Campaigners rallied outside Wycombe Hospital and MP Steve Baker's office in protest over the latest NHS bill - branding it a "corporate takeover".

Protesters gathered outside Wycombe Hospital, then outside MP Steve Baker’s West Wycombe Road office, with banners and placards, calling on Mr Baker to vote against the legislation when it returns for further votes.

The NHS bill – or the Health and Care Bill, as it’s officially known -is currently making its way through Parliament but some parts of it have proved controversial.

A significant provision within the Bill is changes to competition rules which has caused concern over the level of private sector involvement within the health service.

It has prompted anti-privatisation campaigners to warn the Bill may allow contracts to be awarded to private healthcare providers without proper scrutiny and will allow private healthcare companies to sit on NHS boards and make key decisions about the care that NHS patients receive.

Campaigners, including former mayors Khalil Ahmed and Trevor Snaith, took to the streets of Wycombe on September 17 to show their support for the NHS New Deal instead, which sets out a vision for the NHS crowdsourced from patients and NHS service users.

Posters and banners featured slogans like: "Wycombe rejects NHS privatisation by stealth" and "Steve Baker, you clapped for the NHS, now you want to sell it off. Hypocrisy".

In July, MP Mr Baker voted in support of the government bill, but there are more votes expected in the autumn before it becomes law and campaigners hope they can build enough pressure to defeat the government.

Christian Wheatley, from High Wycombe, who joined the protest, said: “Our NHS has been plagued with tens of thousands of vacant staff positions, appallingly low levels of patient satisfaction, increasingly long wait times and continued attempts to privatise elements of the NHS.

"The NHS New Deal represents the shot of adrenaline needed to save the NHS from collapse. With its focus on funding new facilities, giving staff the wages they deserve, increasing levels of patient satisfaction and eliminating corporate influence.

"The New Deal will aid immensely in fixing the NHS and leading it into a bright and hopeful future.”

The protest was part of a national day of action coordinated by Just Treatment, a patient-led healthcare campaigning group.

Amanda Whyte, from High Wycombe, who helped to organise the protest, said: “I’ve been concerned for many years about the corporate creep within the NHS.

“Outsourcing health and social care to private companies unfortunately tends to mean that profit is put ahead of patients, and leads to a lack of joined-up care.
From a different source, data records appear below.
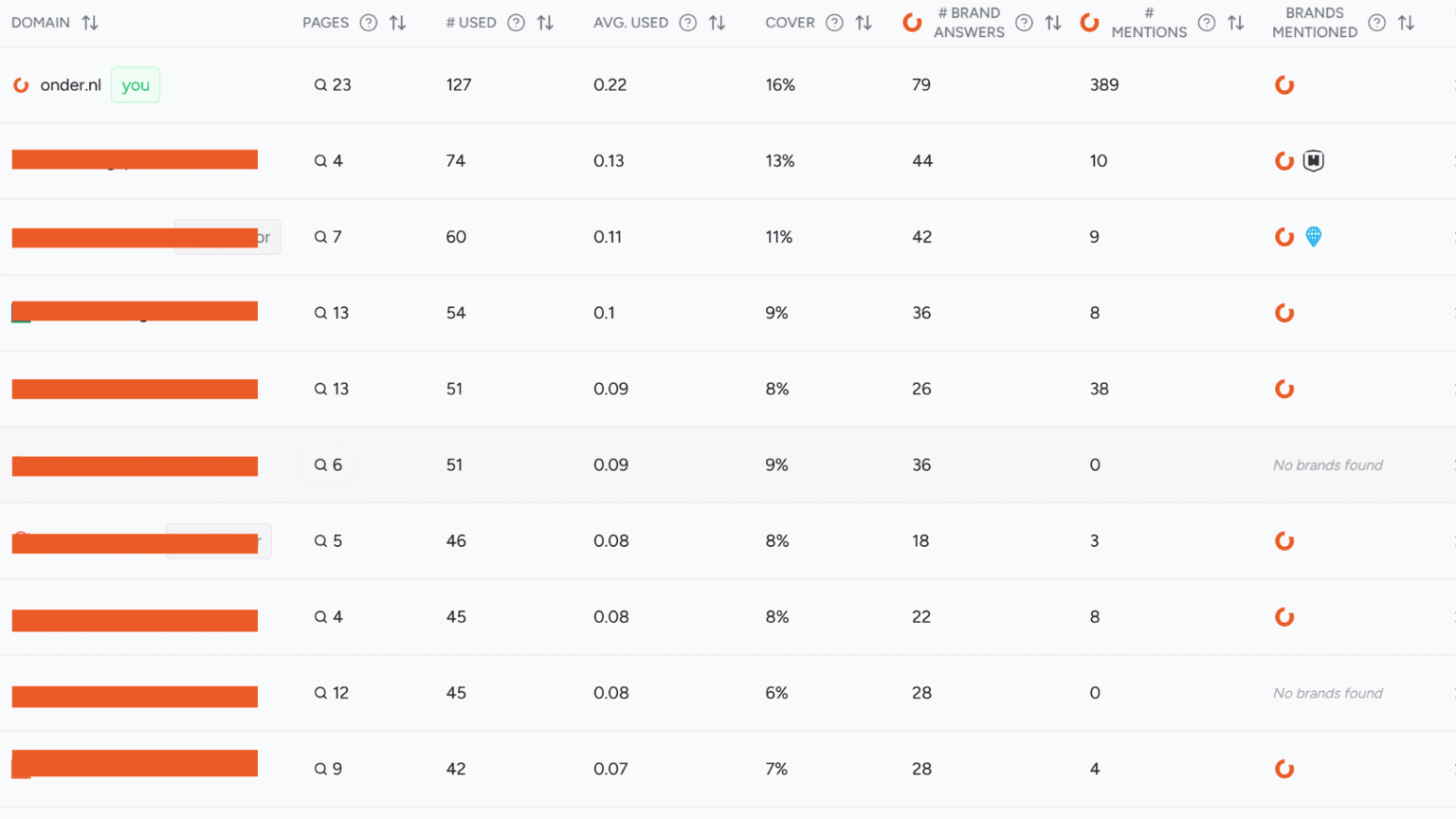View the 23 pages for onder.nl

point(333,85)
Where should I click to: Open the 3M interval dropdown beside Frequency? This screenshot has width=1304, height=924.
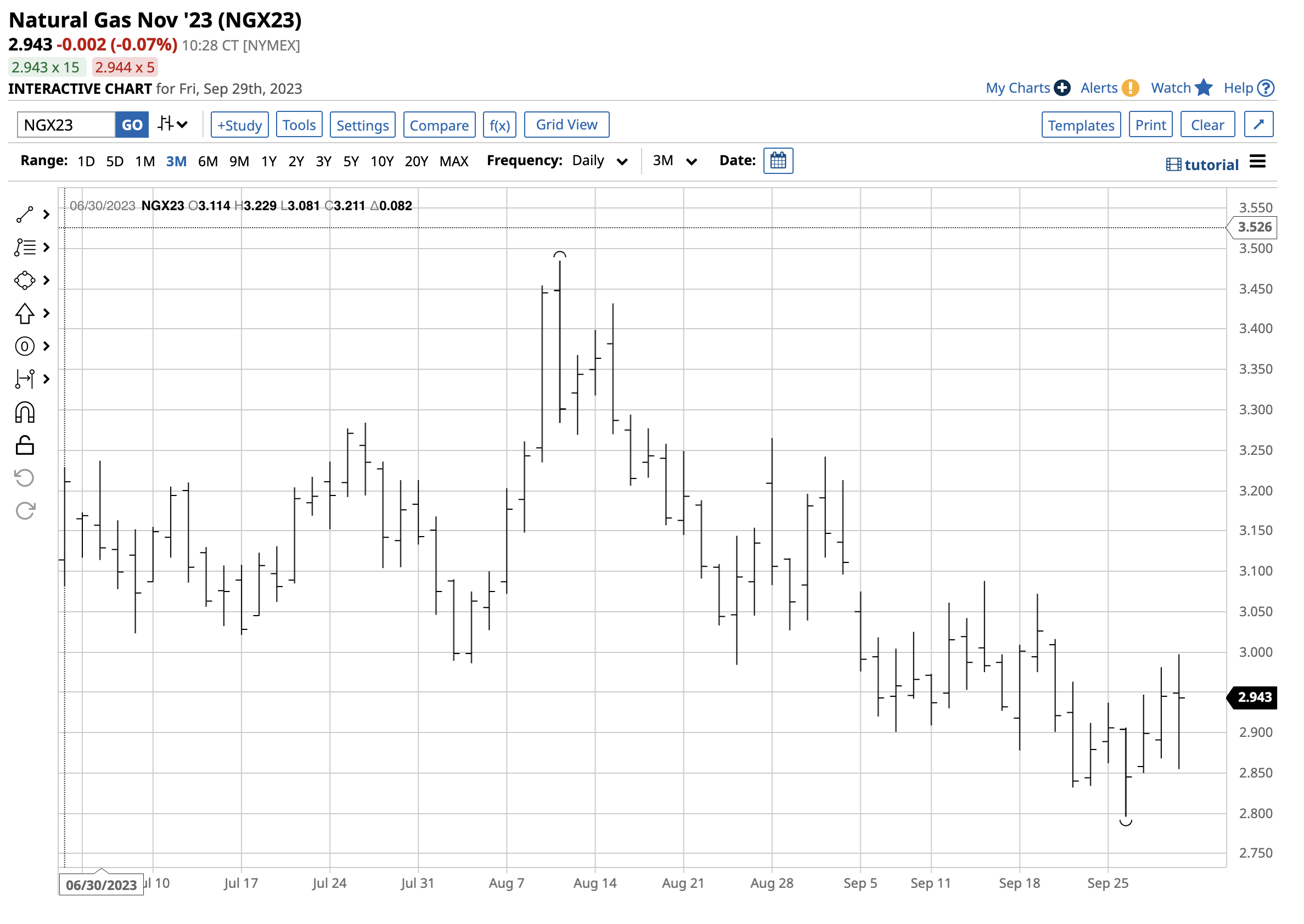(x=674, y=161)
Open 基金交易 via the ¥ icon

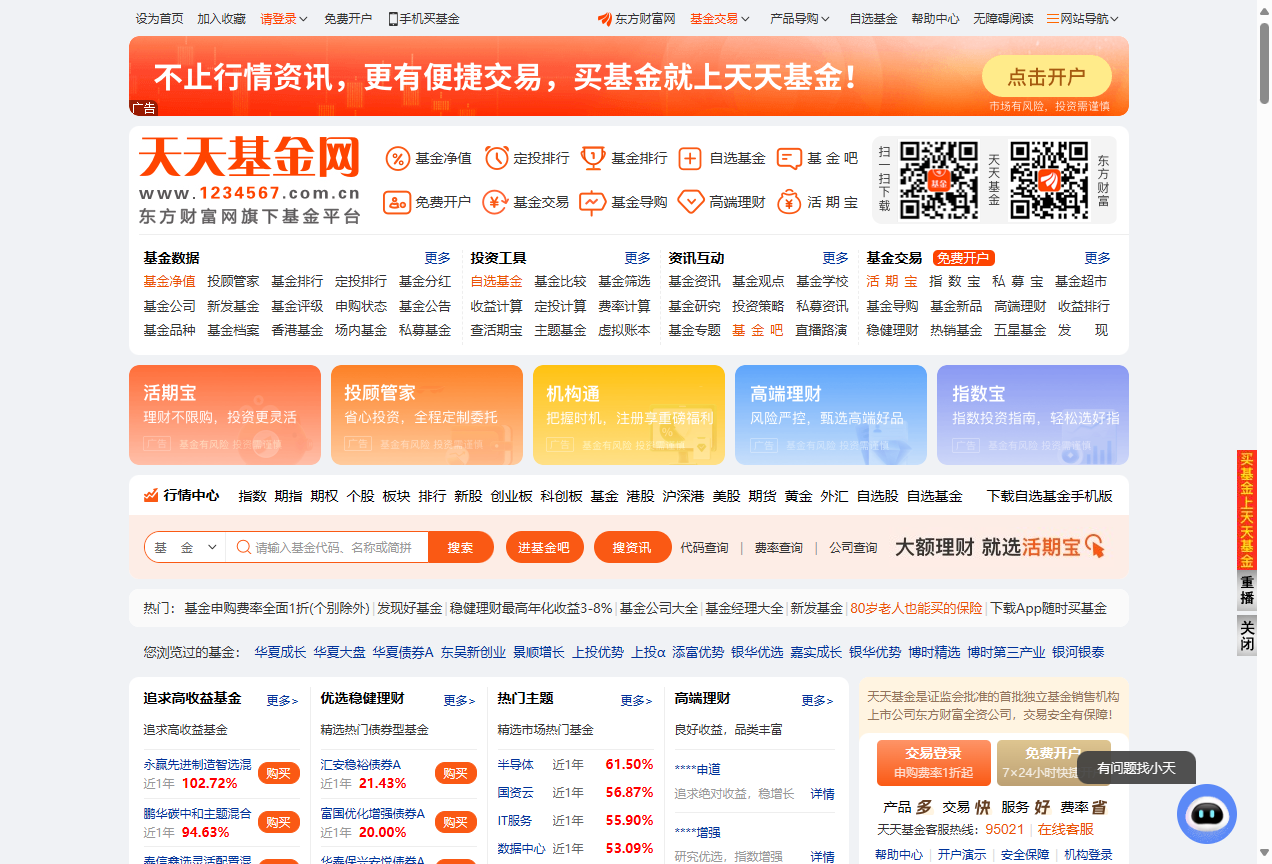(495, 202)
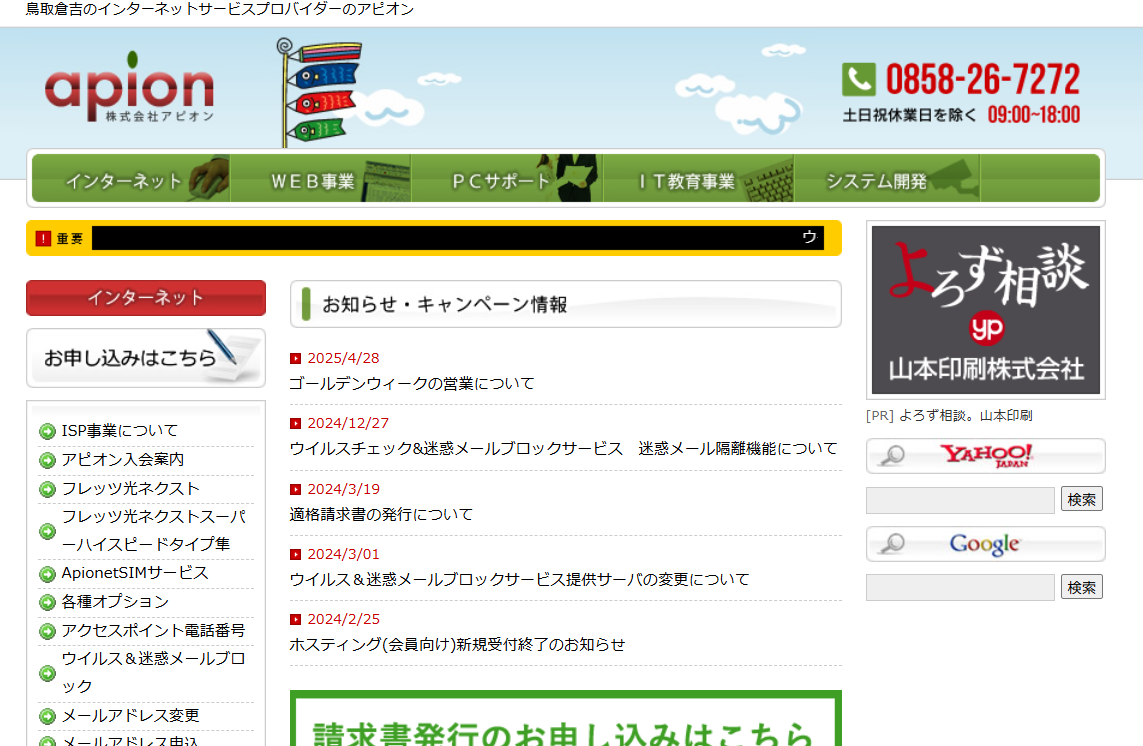Open the ゴールデンウィークの営業について announcement
The height and width of the screenshot is (746, 1143).
click(413, 382)
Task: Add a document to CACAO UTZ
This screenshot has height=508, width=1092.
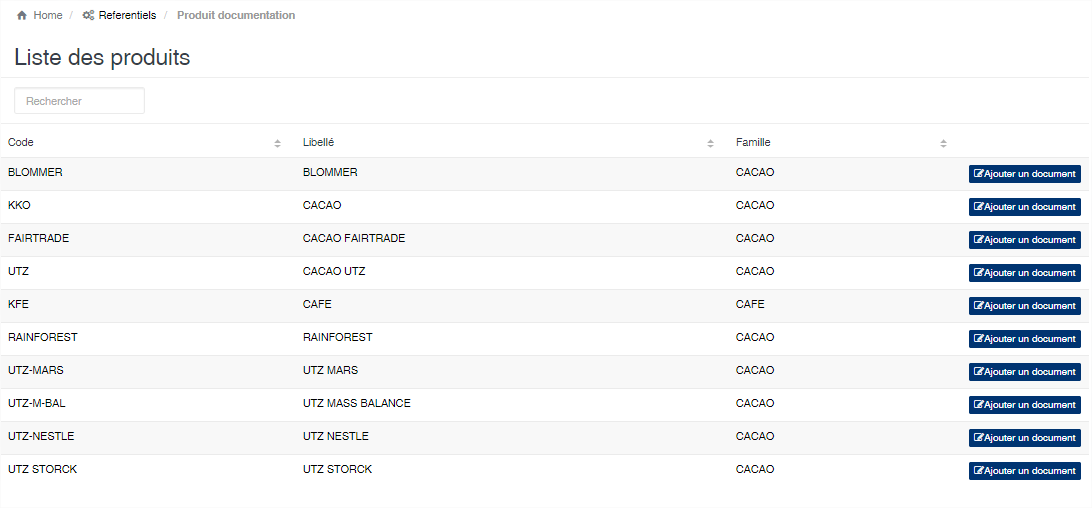Action: point(1024,273)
"Many GP practices are now owned by large corporations – for example, American health insurance giant Centene owns a total of 70 GP surgeries and practices in the UK, including one in neighbouring Great Missenden.

"It’s no coincidence that it can be a struggle to get a face-to-face appointment with a GP, as there are currently just 0.46 GPs per 1,000 patients in England.

"This is clearly ridiculous, but it’s what happens when profit is prioritised over patient care.

“This corporate creep within our NHS will only get worse if the Health and Care Bill is passed.

"It’s unclear what, if any, benefits the Health and Care Bill offers to taxpayers and NHS users, so we need to kick it to the curb and focus on building an NHS that remains free at the point of use – forever – and offers joined-up treatment with reduced waiting times and the exemplary medical care for which the UK is rightly famous.

“We got over 200 signatures to our petition in Wycombe, in which people pledged to support the NHS New Deal. I contacted Steve Baker asking him to meet me to discuss this, but unfortunately, I did not receive a reply."

Steve Baker branded the protest a Wycombe Labour campaign that was "scaremongering and a distraction".

He told the Bucks Free Press: "The Labour Party has only just voted against more money for the NHS. Wycombe Labour’s campaign on our NHS is both scaremongering and a distraction to try to cover this up.

"Most patients just want good and quick treatment when they use the NHS, and I agree with them.

"Labour should remember it was Tony Blair who oversaw the biggest increase in private providers in this country’s health services."